With winter weather finally making its unwelcome comeback in the past few days, it seems as though everyone is in need of some sunshine in the form of a little musical entertainment. The Hart House Theatre has just the thing for a case of the winter blues: running from January 14 to the 29th, the Hart House Theatre is putting on a production of Dirty Rotten Scoundrels. A Tony award winning musical based on the 1988 film of the same name, the film and resulting Broadway show have delivered big laughs, extravagance, and frivolous fun, and the upcoming Hart House production is looking to do the same.

The musical tells the story of two rival con-men, Lawrence Jameson (played by Neil Silcox) and Freddy Benson (Evan Dowling). The two smooth-talking crooks duke it out over territory on the beautiful French Riviera, vying for first the fortune, and later the affections, of the lovely Christine (played by Ashley Gibson), who is rumoured to be a soap company heiress.

Jeremy Hutton, the director of the Hart House production of Dirty Rotten Scoundrels, spoke with the newspaper about the show.

"It's big---it's really big---and it's fun and has all the qualities of a golden age of musical theatre; this is more rare nowadays." Hutton praises the clever writing of the show, the "old big Broadway sounding score," as well as the way the two are married in a seamless and successful way. "What makes it particularly great is that the music is really detailed and fantastic. It's just rare to hear that kind of fun writing in the music itself."

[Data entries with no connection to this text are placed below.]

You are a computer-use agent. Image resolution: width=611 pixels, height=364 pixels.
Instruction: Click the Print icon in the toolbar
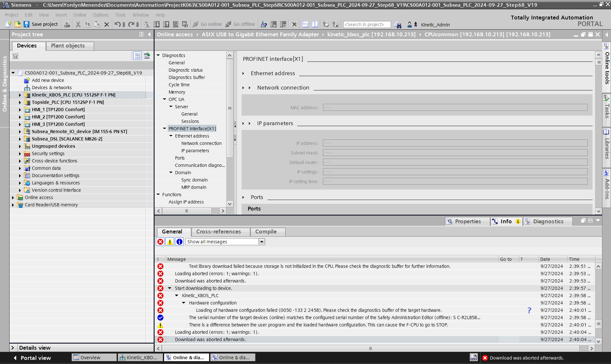click(67, 24)
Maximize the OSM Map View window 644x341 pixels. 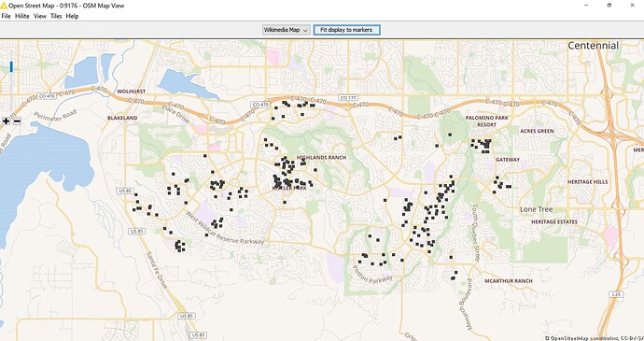tap(609, 6)
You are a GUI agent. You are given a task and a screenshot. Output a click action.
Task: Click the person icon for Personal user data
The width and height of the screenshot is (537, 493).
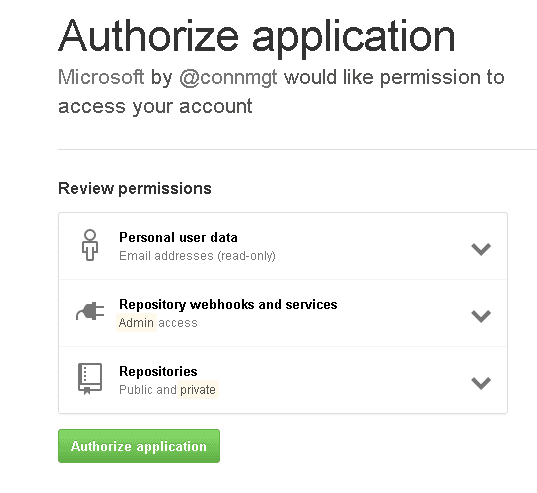90,245
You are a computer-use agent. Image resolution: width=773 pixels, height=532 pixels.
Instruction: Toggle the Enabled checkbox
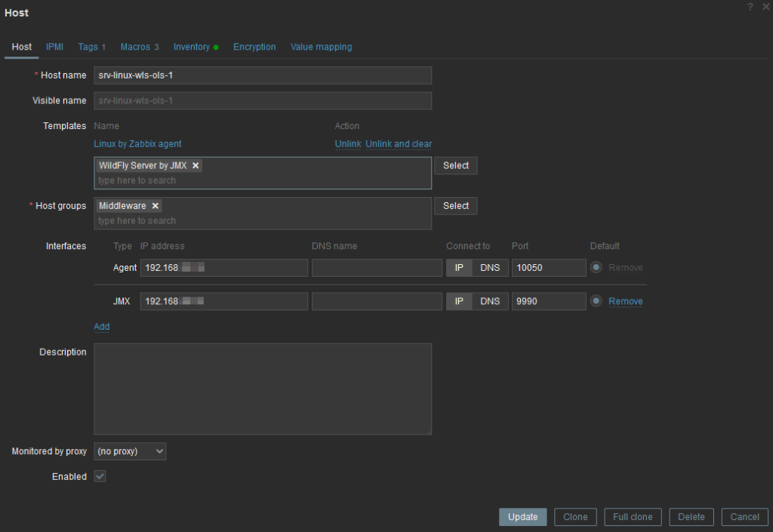pyautogui.click(x=100, y=477)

Hutton also admires the film version; it would be hard not to with such legends as Steve Martin and Michael Caine playing the two colourful main characters. "There's definitely an element of knowing the material you're working from. There are times when you want to pay homage, there are certainly moments you want to keep in there and stay true to."

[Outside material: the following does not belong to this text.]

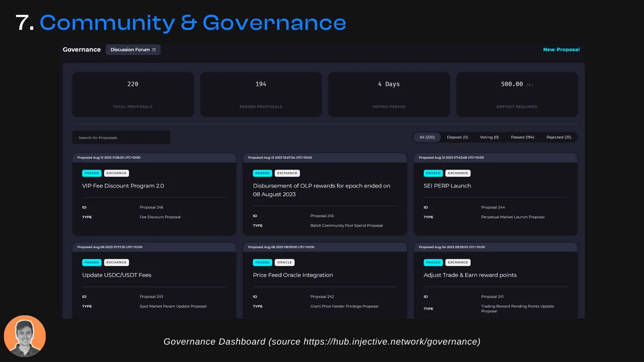
Task: Click the Deposit Required stat card
Action: (517, 94)
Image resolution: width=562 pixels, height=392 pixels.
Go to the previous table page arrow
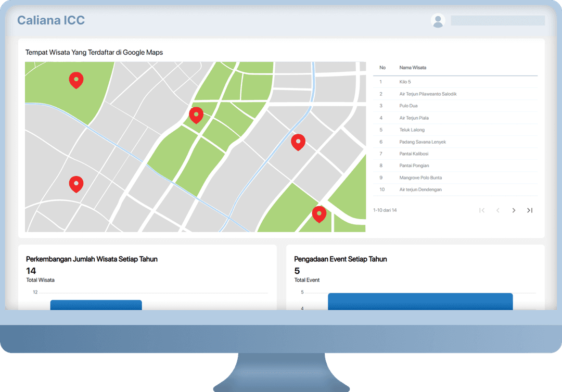tap(498, 210)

Hutton is intent on keeping the larger-than-life spirit of the show alive, but is aware of some of the limitations of the theatre itself. The Broadway production often featured huge, elaborate sets, which made Hutton want to maintain the "magical" and "Old Hollywood" aspect of the show, albeit on a smaller scale. "The real challenge was trying to create a space that was really inventive and really captured the spirit of the show without being able to do what they did on Broadway."

Hutton has real confidence in his cast and crew, proclaiming his work with them as his favourite part of the process. "The cast is really, really talented. The leads in particular are very inventive. Probably my favourite part is just seeing what they come up with as all of them play all these different characters; it's just really fun to watch them."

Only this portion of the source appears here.